Teachers of business subjects have been meeting together informally since bookkeeping, typewriting and shorthand were first taught in the regular high school program in 1923 at Scott Collegiate Institute in Regina. Before then bookkeeping was taught in elementary schools by elementary school teachers. It was taught to all students, boys and girls alike. Girls were expected to maintain household and farm records. Boys were generally required to keep the financial records of their specific businesses or trades. Private business colleges as well as church-related colleges offered business classes, including typewriting, to anyone who could afford the tuition. Business subjects were later offered to adults in public technical institutions in Regina and Saskatoon.
In the 1920’s, the business subjects were introduced into the high school and business teachers were commonly sent to the United States for education (or training as it was called then) in the business subjects because it was not available in Canada.
As business expanded, the demand for young adults with business skills grew and the subjects became more popular. The supply of teachers did not keep up to the demand and teachers were imported from Ontario and England. An apprentice system was also used in one of the Regina schools.

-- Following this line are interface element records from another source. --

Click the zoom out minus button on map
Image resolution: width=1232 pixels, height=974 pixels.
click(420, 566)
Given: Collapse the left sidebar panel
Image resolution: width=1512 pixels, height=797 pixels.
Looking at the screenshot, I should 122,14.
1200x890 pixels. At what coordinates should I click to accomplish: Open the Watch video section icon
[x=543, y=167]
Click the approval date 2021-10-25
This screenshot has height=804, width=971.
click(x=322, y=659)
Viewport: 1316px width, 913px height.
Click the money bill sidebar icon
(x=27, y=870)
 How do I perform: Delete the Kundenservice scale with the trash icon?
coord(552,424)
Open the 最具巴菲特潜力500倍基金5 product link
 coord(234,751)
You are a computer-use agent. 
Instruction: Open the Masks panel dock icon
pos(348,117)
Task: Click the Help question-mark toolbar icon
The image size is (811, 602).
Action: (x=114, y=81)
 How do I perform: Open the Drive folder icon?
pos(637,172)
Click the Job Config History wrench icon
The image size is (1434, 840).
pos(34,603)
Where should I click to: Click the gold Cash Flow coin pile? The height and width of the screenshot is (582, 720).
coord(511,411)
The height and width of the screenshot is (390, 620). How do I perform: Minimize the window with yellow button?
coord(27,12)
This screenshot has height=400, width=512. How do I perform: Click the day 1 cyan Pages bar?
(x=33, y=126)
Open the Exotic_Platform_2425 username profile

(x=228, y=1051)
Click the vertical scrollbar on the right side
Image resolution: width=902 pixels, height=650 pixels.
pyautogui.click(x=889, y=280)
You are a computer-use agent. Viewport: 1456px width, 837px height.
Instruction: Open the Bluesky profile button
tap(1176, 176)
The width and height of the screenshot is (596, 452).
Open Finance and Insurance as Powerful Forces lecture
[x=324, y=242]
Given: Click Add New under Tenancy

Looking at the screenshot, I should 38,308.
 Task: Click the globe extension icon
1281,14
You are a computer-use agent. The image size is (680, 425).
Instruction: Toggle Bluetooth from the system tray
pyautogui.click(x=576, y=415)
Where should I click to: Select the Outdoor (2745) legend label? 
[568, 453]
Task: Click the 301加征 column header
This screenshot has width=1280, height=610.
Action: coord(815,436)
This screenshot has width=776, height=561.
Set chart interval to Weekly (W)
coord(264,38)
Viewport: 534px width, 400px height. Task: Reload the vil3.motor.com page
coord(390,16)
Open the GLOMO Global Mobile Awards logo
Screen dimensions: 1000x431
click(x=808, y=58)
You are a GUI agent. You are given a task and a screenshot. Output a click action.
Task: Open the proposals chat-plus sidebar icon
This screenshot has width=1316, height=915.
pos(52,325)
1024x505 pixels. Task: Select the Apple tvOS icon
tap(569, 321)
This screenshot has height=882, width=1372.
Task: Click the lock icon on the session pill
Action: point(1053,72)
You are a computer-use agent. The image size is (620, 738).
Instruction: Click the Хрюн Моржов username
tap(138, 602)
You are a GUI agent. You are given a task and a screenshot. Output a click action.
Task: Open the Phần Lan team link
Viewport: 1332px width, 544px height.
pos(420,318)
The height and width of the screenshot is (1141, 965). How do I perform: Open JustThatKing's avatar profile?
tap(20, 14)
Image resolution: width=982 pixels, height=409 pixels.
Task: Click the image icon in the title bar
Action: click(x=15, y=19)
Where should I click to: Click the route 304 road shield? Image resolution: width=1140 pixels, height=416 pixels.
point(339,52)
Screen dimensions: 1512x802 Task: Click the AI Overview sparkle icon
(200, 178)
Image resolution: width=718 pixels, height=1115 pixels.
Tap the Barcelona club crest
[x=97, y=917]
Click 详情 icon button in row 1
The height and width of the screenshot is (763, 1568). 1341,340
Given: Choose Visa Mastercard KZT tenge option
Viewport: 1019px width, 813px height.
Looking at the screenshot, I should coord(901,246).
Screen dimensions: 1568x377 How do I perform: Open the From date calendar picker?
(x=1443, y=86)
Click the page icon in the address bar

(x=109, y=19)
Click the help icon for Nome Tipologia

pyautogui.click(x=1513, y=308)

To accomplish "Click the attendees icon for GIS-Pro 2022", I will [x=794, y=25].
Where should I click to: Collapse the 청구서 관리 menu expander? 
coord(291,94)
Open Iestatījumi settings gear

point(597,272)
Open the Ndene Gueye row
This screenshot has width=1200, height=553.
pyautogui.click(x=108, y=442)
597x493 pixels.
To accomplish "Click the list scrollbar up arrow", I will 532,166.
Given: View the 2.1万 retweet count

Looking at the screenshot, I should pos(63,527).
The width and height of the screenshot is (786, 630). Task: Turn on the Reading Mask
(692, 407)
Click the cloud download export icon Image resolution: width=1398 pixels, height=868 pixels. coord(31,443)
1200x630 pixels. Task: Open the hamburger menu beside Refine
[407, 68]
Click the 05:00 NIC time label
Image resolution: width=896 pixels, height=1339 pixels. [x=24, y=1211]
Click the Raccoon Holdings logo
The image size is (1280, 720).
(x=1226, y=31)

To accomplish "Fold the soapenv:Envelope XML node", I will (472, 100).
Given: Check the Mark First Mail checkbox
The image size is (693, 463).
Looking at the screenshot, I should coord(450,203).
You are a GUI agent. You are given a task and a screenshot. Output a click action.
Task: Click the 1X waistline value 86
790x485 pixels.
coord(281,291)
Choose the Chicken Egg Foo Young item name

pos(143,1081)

Because of the rapid growth of technology and the need for business skills to keep up with it, business teachers with formal training were needed. In 1968, the business teacher education program was set up through the efforts of Dr. Eleanor Bujea with the support of the Saskatchewan Business Teachers’ Association and the University of Regina. Before the business teacher education program in 1968, the number of business teachers with formal business training in education could be counted on the fingers of one hand. By 1988 over 95% of the business teachers of the province held at least one degree with formal education in the area of business.